Three Independent writers remember their choices after leaving college, and how little they had actually planned

Rhodri Marsden – Columnist

The months leading up to my A-levels provided me with the toughest mental workout I've ever had. This is either a testament to the exceptional rigour of the exams I sat in 1989, or a sad reflection of how little I've used my brain since then.

But I hope this reassures anyone who feels as if they've recently been battered about the head with wads of revision notes, and are wondering if it gets any worse. It doesn't. Well, it might. But it might not. I can't say for sure. (I'm terrible at counselling.)

I remember that my exam period coincided with the Tianenmen Square massacre. My mother called upstairs to me one afternoon to tell me that history was happening right now on the television, but I was conflicted, because I needed to focus on the rules of diminishing marginal returns in my economics textbook.

I'd applied to City University to study music and was desperate to move to London; the prospect of living in the capital was motivation enough and I stuck to my task.

I figured that I could watch the footage from the Chinese protests in 20 years' time on YouTube in any case.

During the post-exam weeks a bird shat on my head in Dunstable town centre. That's apparently supposed to be good luck, but to be honest I prefer my omens to come in a different format.

Anyway, when my results finally came through, I was at the Edinburgh Festival so I had to call the school from a phone box while perspiring heavily, partly through nerves, partly because of the intense Scottish heat.

There was no suspense-laden announcement; with a lamentable lack of dramatic flair my teacher just said "Yeah, you've done fine."

That was it.

Six weeks later I had moved to London, and I'm still here. I've never been a particularly adventurous person.

Rebecca Armstrong - Features editor

When I think about the summer of 1998, when I finished A-levels and bade school goodbye, what I can't believe is how little I'd planned – and how little that bothered me. I didn't know how I was going to do in my exams, I didn't know what I was going to do come September and I didn't know where I'd end up living. I knew I was glad I'd turned down an apprenticeship at the local tattooists in favour of applying to uni and obviously thought that things would turn out all right in the end. I worked in a couple of different shops and had just passed my driving test so I was mobile and (relatively) monied.

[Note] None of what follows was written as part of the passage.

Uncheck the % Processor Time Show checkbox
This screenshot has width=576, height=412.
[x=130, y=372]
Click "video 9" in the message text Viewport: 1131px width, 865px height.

I'd written down some different options on the back of a fag packet a few months earlier (Art course? Uni? Move to Cambridge to hang out with my then-boyfriend? Learn to type?) but it was nothing like the painstaking plans some of the teenagers I now know have (get three As at A-level. If not, retake. Go to No 1 choice of university. If not, life is over). But I was lucky – the spectre of tuition fees didn't haunt me as I lived with my mother and we didn't have enough money to have to pay. Fourteen years ago was the last year of student grants. It seems like a lifetime ago.

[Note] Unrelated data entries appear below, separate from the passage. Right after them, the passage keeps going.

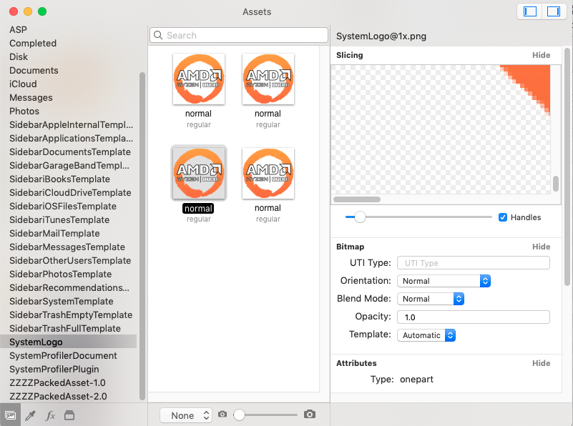Click the large camera icon at slider end
Image resolution: width=573 pixels, height=426 pixels.
tap(309, 415)
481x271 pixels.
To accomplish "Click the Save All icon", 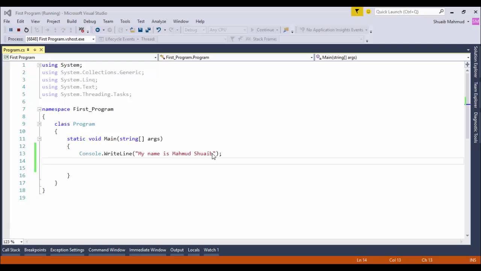I will point(147,30).
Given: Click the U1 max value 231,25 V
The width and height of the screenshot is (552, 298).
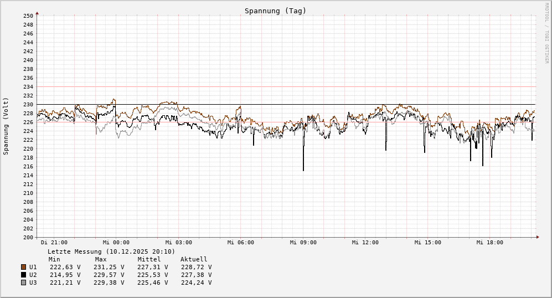Looking at the screenshot, I should [x=109, y=267].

I drifted until results day, the final time I went to my old school. My grades were good (not three As but not too shabby), and it turned out that Manchester University had spontaneously decided to offer me a place on its English degree course. A few days later I caught a train north, went to the pub, decided I could live in Manchester (without, I must admit, bothering to visit the university or halls) and within the month I was an undergraduate. That summer was undoubtedly the last time I was ever so carefree about the future, and I'm grateful I had the chance to be so unconcerned.

Richard Garner - Education editor

I can well remember the days when I left school and started to seek work way back in the "summer of love" in 1967. There was some careers advice at school but – unless you wanted to be an accountant or a lawyer – it was of little value.

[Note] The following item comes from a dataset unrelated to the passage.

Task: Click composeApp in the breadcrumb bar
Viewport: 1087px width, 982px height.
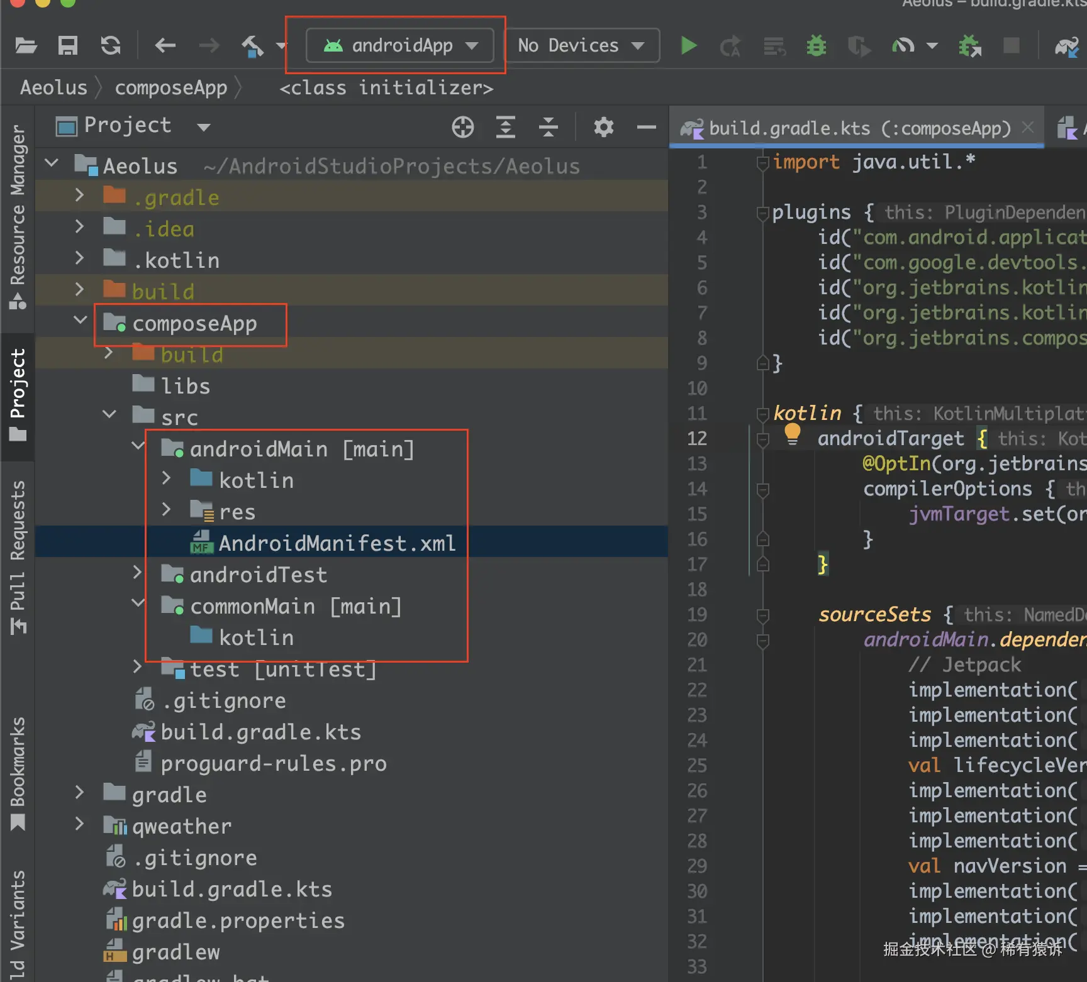Action: tap(170, 88)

The headmaster gave us a pep talk before leaving but the only bit I remember was when he said: "Nay, do not consort with women of loose virtue". I think the exhortation had as little impact on us as the careers master's exhortations.

I wanted to write, man, but before that a holiday in Cornwall doing very little seemed essential. I had failed to get the grades to take up my only university offer from Essex, which was probably just as well as – had I gone – my time there would have coincided with that of members of the Angry Brigade, who bombed cabinet ministers' homes, and fomented an air of revolution among the student body.

I could have applied again the following year, but there was no history of university education in my family and no support for doing so rather than going out and earning a living.

On my return from Cornwall, my parents packed me off to the independent schools careers service – having paid for me to go to a public school they felt they should get their money's-worth from its services. I told them I wanted to write and quite fancied a job at the BBC. They said: "No chance."

Two months later, though, I got one – although it was only in a low-grade clerical post doing research and filing for news programmes. Working fairly closely to news filled me with a love of journalism and I soon learnt the best way to pursue that was through a National Council for the Training of Journalists' course at Harlow College.

That may have looked less than impressive in the magazine for old boys at the school to have my career destination listed as Harlow Technical College alongside some of my compatriots who could put down Oxford or Cambridge. I am confident I made the right decision, though.